Tech debt represents an accumulation of conscious or subconscious decisions which can now be identified as bad decisions. Basically, a shoddy job that makes taking the next steps harder. The more tech debt you have, the harder you have to work to make new changes.
My approach to system architecture and evolution is via continuous learning and improvement. I believe that all things change all the time. So all parts of a system will carry tech debt some time or the other. The developer team’s job is to continuously identify these parts, prioritize the critical deficiencies which are blocking the way forward, and consciously deepen their understanding of the system by taking on controlled tech debt if required.
This article is just a few observations about this phenomenon, mostly focussed on change and uncertainty.

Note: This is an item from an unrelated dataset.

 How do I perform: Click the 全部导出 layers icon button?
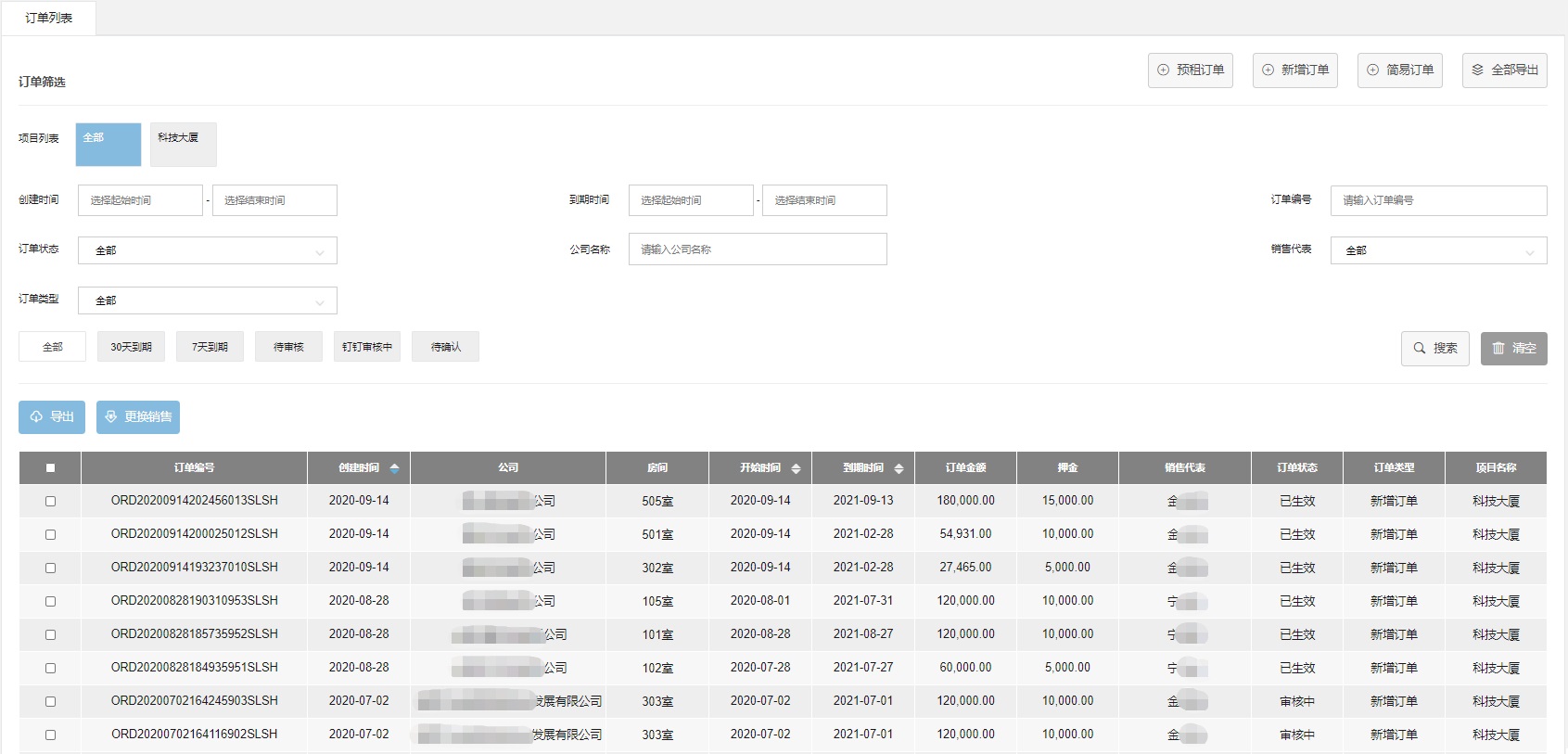1504,70
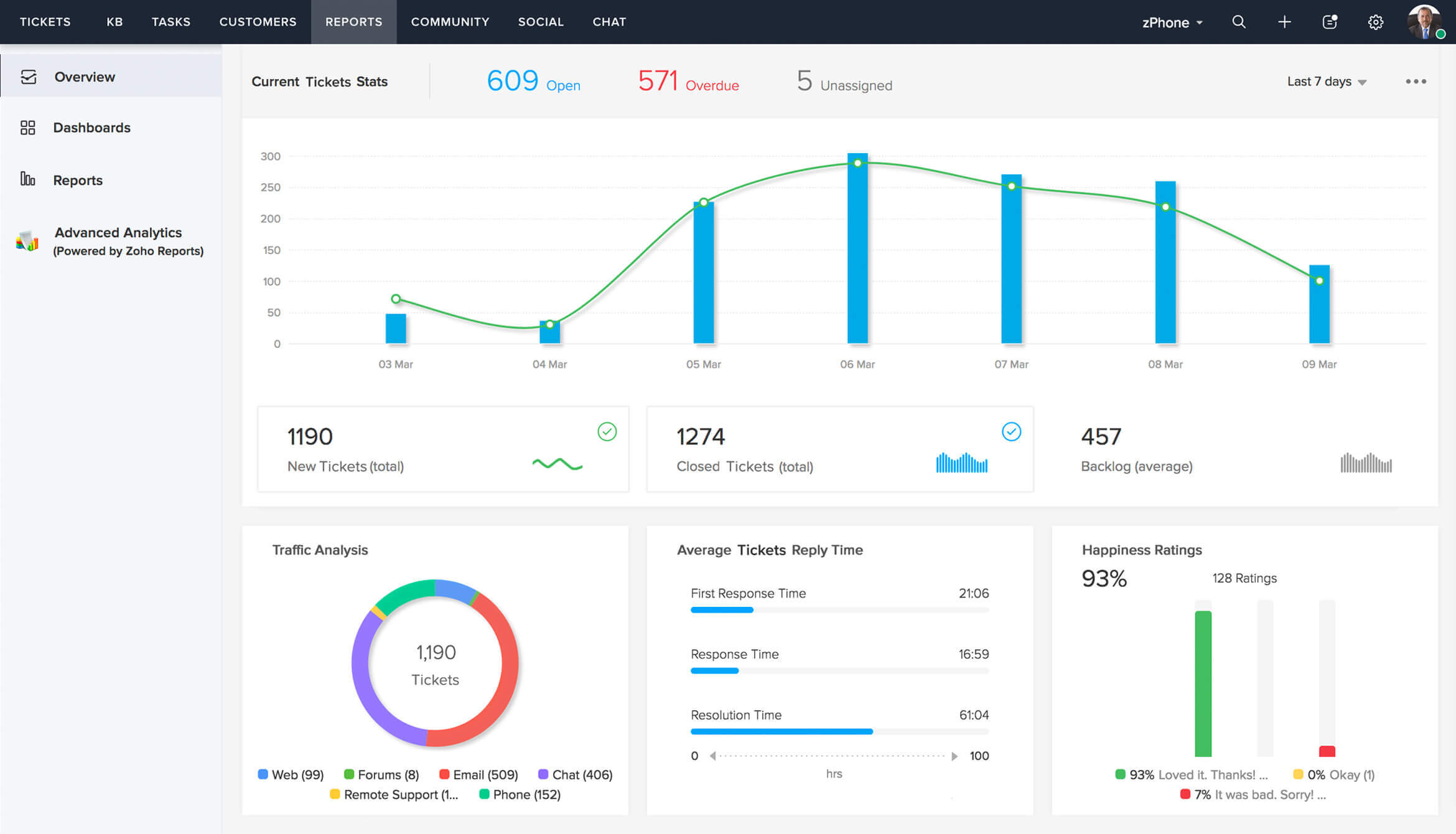This screenshot has width=1456, height=834.
Task: Toggle visibility of Chat navigation item
Action: tap(609, 21)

Every decision is tech debt in the making
- The reason we see so much tech debt, even in good teams and organizations, is usually not because of bad decisions. Decisions were probably good when they were made, but the world keeps changing. Parts of even good decisions will end up being tech debt at some point in the future.
- No one designs bad systems deliberately. If a decision looks bad today, it does not matter why it was taken. Maybe the team didn’t know any better, or the world changed on them. The outcome is the same either way – we need to do something about the situation.

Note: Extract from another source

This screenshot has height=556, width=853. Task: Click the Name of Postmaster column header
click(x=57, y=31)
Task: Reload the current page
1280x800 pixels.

- The ideal architecture is only ideal at a point in time. Perhaps not even then because there are almost always things we do not know that might lead us to design our systems differently (Conway’s Law).
Tech debt is great when taken deliberately
- A lot of discussion around technical debt is only about technology quality. It does not talk about learning.

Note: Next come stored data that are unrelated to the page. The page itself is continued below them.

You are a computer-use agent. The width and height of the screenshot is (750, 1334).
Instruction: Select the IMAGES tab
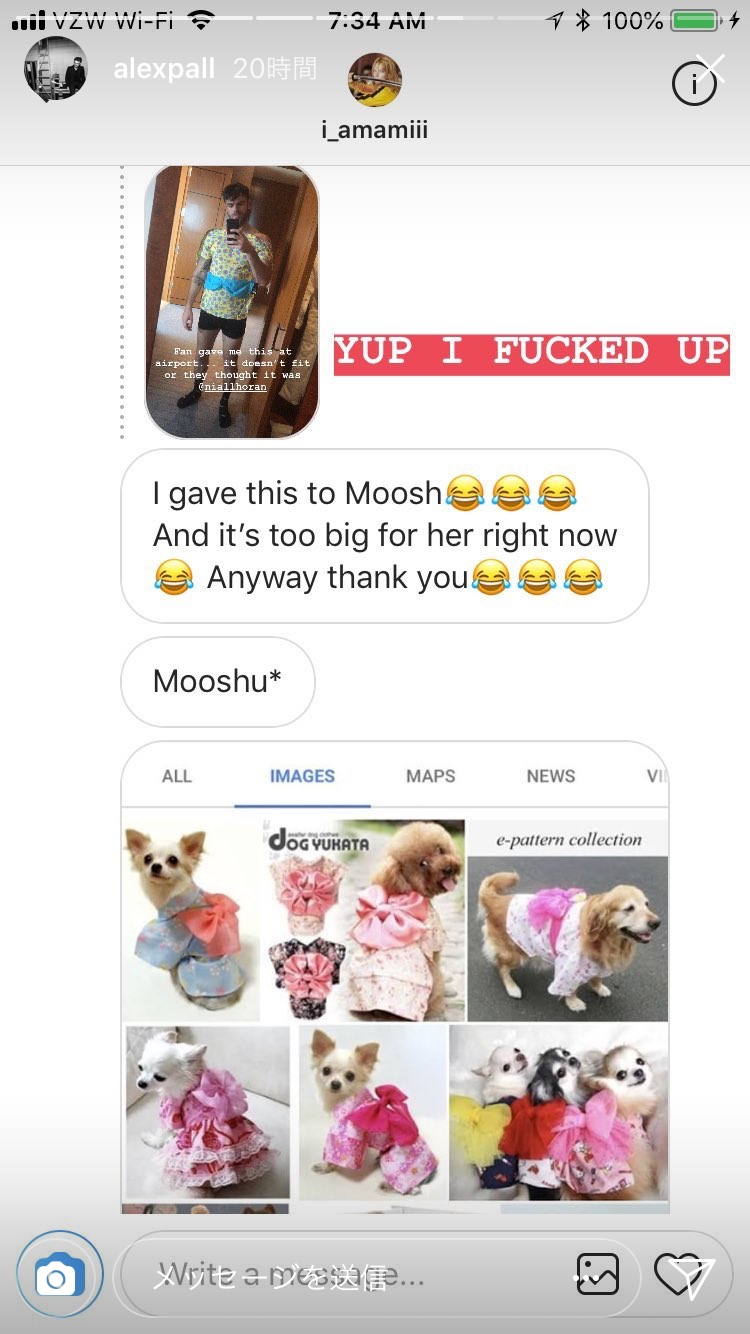pos(302,776)
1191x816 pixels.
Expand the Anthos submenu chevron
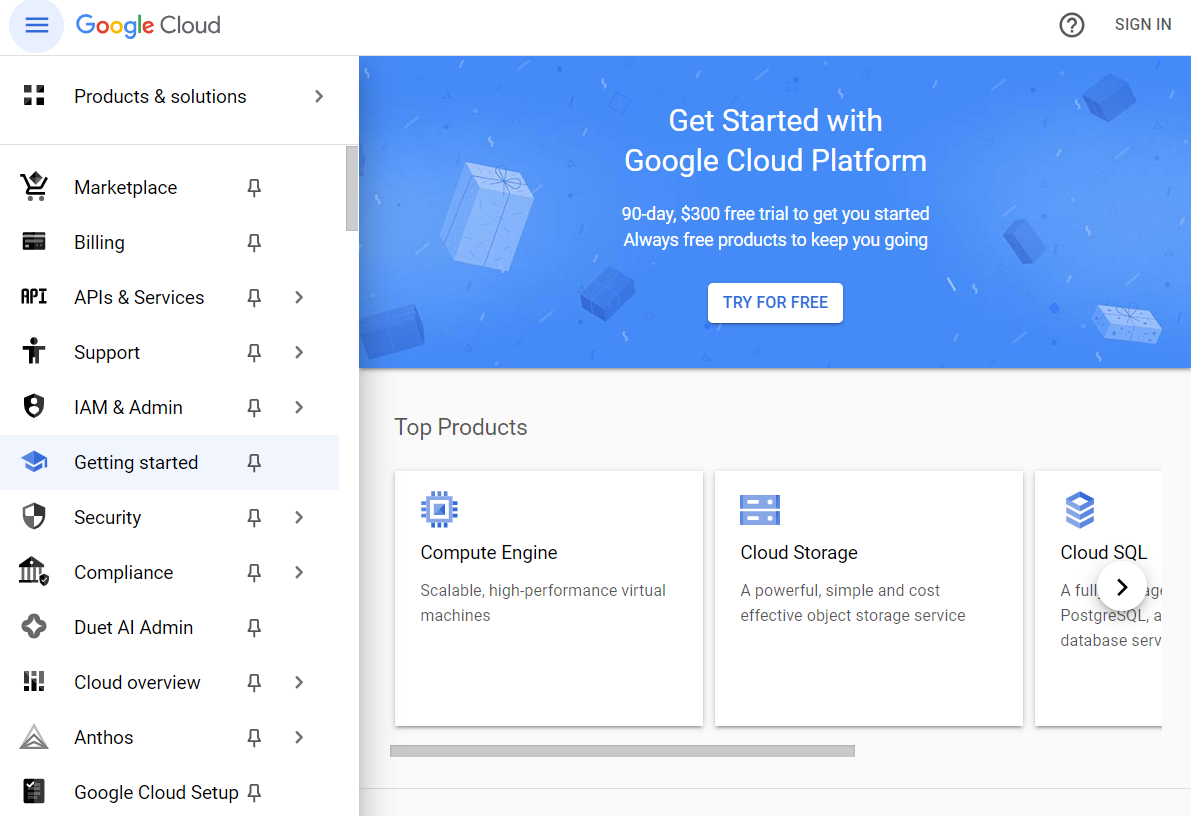click(298, 737)
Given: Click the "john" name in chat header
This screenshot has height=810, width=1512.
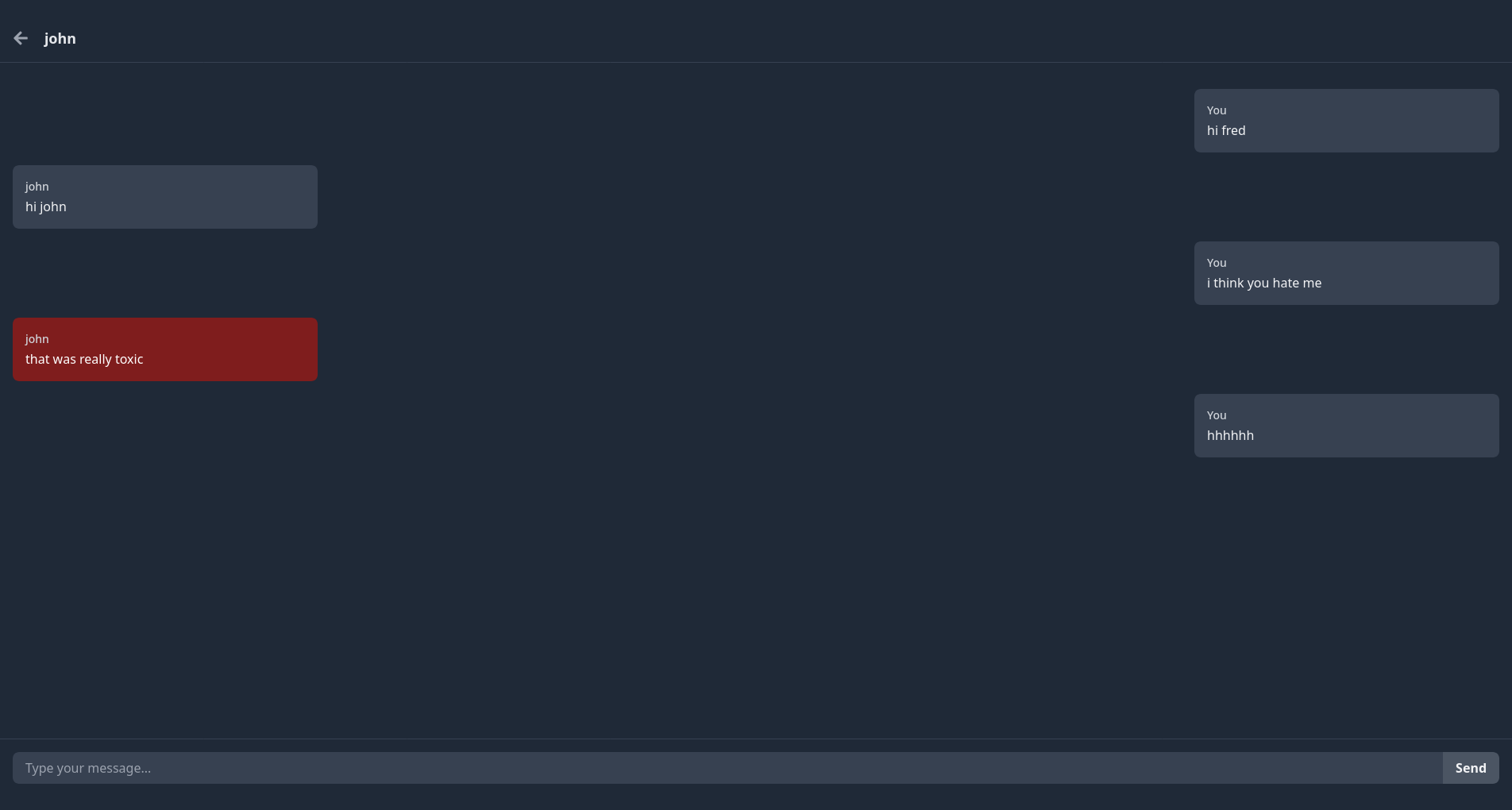Looking at the screenshot, I should [x=60, y=38].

- Deliberately taking on tech debt allows us to learn faster by shipping faster.
- The problem is that we forget that we made the feature as a learning step. The context of that deliberate decision is lost. So when the next iteration comes around, the decision looks like a bad decision rather than a feature in process of growing. Too often, engineers think on the lines of “we built it badly and need to fix it” and not like “which part of this system should be evolved next”.
- The more we remember as a team, the more we can think of tech debt in terms of WIP features rather than an already finished piece that was designed badly.
The location of tech debt matters
- The place where technical debt is seen in the overall system matters.
- At the edges of the system, where the most amount of learning is happening (like customer-facing product teams), tech debt is tolerable, even somewhat desirable (as mentioned above in the context of learning). It is less tolerable in the deeper layers of the system because the deeper in the tech stack a system is, the more dependencies it has, and therefore the more damage a bad decision can do. The more stable the core systems are, the more fearlessly we can mess about in the other places.
- Platforms architecture actually encourages this type of dual-thinking. It establishes standards for the platform components and allows product components to do whatever they want, however they want it.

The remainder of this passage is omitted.